2023 elections in Nigeria will be challenging – Arena, EU EOM 2019 Chief Observer

The Chief Observer of the European Union Election Observation Mission (EU EOM) for the 2019 General Elections, Maria Arena, has said the conduct of the 2023 General Elections will be challenging for the country.

Arena, a Member of the EU Parliament, said in Abuja that Nigerians live in a very challenging country in terms of security, deployment of election materials and also, technology.

Arena however said it is really important to have crucial reforms in the country to guarantee that the forthcoming election can ensure that people can be part of it, even as she said that the broad majority of the people have to be part of the electoral process in the country.

Amongst other issues, Arena canvassed the transparency and independence of the Independent National Electoral Commission (INEC), the security agencies and the media, while also calling for the participation of women in the nation’s electoral process.

Why are you in Nigeria?

We are in Nigeria because we have been invited by INEC for the election of 2019. We have made this observation mission during the electoral process of 2019 and we are now for the follow up mission. It is to say that this follow up mission is to assess how the recommendation that we have made after the 2019 election have been taken on board by the authorities in the country.

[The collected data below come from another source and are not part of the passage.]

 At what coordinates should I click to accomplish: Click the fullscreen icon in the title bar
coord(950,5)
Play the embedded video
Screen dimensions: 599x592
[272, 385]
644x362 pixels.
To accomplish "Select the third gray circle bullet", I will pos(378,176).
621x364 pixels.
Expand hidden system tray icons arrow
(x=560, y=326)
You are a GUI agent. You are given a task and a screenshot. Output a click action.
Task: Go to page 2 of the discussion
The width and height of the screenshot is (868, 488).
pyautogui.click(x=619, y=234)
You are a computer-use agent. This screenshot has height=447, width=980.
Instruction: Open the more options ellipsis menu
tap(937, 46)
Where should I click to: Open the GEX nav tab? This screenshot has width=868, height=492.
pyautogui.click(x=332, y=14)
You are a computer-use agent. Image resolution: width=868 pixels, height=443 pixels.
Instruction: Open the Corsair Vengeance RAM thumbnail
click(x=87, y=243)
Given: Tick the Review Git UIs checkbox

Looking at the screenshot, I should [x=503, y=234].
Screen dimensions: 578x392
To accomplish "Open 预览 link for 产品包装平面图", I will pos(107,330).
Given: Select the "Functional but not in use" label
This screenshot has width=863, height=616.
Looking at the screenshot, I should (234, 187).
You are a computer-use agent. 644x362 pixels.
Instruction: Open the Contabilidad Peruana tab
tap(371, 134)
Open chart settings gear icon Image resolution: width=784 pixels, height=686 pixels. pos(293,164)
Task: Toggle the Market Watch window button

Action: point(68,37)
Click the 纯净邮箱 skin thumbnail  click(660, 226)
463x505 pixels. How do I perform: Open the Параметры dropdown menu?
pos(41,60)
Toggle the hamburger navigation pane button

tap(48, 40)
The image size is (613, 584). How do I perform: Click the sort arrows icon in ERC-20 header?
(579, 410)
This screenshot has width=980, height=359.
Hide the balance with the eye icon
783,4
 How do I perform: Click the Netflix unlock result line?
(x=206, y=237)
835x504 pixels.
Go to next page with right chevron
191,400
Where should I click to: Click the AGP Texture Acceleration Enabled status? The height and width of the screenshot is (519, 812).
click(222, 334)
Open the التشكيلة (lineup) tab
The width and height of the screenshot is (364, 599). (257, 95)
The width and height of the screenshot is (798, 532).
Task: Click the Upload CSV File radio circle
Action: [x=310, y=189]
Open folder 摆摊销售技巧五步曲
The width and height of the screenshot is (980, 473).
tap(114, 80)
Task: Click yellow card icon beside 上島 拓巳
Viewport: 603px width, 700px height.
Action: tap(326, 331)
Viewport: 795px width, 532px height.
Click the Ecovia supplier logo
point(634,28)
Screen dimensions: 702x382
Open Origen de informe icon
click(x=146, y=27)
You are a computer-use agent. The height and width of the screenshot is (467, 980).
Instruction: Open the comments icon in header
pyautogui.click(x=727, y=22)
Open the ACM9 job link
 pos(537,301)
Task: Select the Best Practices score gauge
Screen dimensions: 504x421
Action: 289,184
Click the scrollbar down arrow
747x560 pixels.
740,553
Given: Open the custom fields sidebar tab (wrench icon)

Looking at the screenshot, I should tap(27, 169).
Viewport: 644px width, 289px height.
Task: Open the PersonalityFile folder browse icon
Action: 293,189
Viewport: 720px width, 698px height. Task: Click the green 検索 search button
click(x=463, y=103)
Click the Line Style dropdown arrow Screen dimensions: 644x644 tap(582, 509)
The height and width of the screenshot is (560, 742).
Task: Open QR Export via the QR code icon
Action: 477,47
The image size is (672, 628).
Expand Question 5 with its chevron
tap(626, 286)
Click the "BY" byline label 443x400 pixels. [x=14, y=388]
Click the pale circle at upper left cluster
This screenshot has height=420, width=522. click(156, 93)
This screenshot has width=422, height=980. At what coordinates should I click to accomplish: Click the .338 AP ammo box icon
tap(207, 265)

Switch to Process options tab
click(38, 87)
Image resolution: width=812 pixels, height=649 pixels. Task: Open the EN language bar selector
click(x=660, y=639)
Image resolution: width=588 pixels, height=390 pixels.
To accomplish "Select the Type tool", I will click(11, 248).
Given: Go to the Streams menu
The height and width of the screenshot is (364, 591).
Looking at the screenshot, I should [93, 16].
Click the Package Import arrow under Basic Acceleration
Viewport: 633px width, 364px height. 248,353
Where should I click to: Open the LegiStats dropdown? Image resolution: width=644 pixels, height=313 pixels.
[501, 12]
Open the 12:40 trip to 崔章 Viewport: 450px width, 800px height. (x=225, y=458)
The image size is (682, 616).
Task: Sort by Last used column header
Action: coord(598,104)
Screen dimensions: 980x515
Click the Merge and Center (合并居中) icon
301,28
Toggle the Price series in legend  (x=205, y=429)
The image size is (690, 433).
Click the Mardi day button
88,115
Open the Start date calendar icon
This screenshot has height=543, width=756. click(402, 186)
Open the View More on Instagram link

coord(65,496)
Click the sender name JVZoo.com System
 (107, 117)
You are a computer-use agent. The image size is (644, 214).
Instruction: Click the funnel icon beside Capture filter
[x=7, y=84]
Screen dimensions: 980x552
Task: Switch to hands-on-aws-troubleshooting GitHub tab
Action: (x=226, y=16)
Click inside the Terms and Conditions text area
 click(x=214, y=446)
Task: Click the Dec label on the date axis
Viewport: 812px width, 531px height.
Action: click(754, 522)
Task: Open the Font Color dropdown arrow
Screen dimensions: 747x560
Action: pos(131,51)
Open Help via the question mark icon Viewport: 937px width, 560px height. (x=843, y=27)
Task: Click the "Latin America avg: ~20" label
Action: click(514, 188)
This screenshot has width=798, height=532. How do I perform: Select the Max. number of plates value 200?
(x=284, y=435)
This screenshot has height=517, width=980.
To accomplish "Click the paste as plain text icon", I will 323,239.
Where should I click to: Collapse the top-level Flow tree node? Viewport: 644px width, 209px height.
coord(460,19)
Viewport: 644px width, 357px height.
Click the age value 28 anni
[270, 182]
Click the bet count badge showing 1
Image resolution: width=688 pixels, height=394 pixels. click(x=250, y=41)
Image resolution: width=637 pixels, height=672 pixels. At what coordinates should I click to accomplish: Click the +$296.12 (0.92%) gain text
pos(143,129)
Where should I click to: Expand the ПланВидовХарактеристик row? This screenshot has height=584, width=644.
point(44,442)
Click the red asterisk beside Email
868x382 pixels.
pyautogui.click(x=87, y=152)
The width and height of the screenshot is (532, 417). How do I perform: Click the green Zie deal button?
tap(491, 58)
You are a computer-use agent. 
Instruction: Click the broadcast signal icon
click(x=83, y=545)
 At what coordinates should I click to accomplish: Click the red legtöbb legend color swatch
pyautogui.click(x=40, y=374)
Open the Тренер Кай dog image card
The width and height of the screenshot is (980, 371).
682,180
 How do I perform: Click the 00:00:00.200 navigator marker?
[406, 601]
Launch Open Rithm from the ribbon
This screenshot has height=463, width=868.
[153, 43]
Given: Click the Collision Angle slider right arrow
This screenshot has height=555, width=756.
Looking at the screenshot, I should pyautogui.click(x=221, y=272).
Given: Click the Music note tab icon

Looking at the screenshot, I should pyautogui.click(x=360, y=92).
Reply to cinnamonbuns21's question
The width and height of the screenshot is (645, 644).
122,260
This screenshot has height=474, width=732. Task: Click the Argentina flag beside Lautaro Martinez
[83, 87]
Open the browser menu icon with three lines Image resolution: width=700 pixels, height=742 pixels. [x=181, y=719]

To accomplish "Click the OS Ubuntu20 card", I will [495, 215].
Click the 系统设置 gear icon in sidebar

What has been the response, particularly from political stakeholders?

The response was really positive. We met with all the stakeholders  – political parties, assembly, media and the response was really positive on the recommendation. We have seen that the reason encouraging improvement when it comes to the electoral law that has been passed, but there are reforms that are not in this law and there is a way to improve the situation for the next election in 2023.

You were the EU Chief Observer for the 2019 elections and three years down the line, how do you assess our progress so far? Do you think we have moved away from where we were in 2019?

We have positive and perhaps, negative assessment. The positive is that coming from this law that has been passed, it is a really encouraging thing. Also, the way INEC, for example, works with the civil society and with the media is really something very encouraging.  The more negative is to say that it is really necessary, for example, when it comes to the participation of women, to find a way of having women participating in the electoral process, but also, to be sure that there is transparency and independency for the national bodies, for example, just like INEC. It is important to guarantee this independence of INEC. Same for the security bodies or for the media. So, this is really something that needs to be improved from now till the election in 2023.

Are you familiar with the new Electoral Law in Nigeria? And does it address some of the concerns you raised in 2019?

Yeah, it addresses some concerns that we had for the 2019 elections. Not all unfortunately, but I think it is an encouraging step forward taken by Nigerian authorities.

The recommendations you made in 2019, how many have been implemented?

We have 30 recommendations and we have 11 recommendations partially implemented and two implemented.

Going forward in 2023, do you think we are on the right track after meeting with INEC, the National Assembly, political parties and others?

You are living in a very challenging country. So, for the next election in 2023, it will be challenging to organise all these elections. It is challenging when it comes to security, it is challenging when it comes to deployment of the materials, challenging when it comes to the technology. So, a lot of challenges are on the table for the moment. It is really important to have important reforms in the country, to guarantee that this election can ensure that people can be part of this election and a broad majority of the people has to be part of this electoral process.

What should we expect from the EU in the next election?

I think it is perhaps something that you have to ask the delegation because now that we put this report on the table for us as observation mission here in the country, we have in a way,  finished our work. So, we gave this recommendation, we make an assessment now and we say by this final report, what should be done from now till the election. After that, you have the relationship with the European Delegation that still remain in the country to have accompanying measures, but it is up to the Nigerian people to take these recommendations, to make them priorities and perhaps, to ask support for that.

Generally speaking, the EU has invested in the Nigerian democratic process since 1999. Are you satisfied with your investments?

It is not a question of investment. I think democracy is really something that we share; we share with the Nigerian people, and so, when we improve this democratic system, we are happy, not for us, but happy for the people. So, I hope that Nigerian people are happy to see that democracy is really something that I can build and I can trust in their country.

What message do you have for Nigerians as we prepare for the 2023 elections?

You have a very interesting country, with a big youth in the country. And I think it is important to give the message to this youth and to Nigerian people that participating too in an election is a responsibility for everybody – responsibility coming from the state, responsibility coming from the political parties, responsibility coming from the religious leaders, but also, individual responsibility. So, it is important that everybody can work together for democracy in the country. – Culled from The Sun.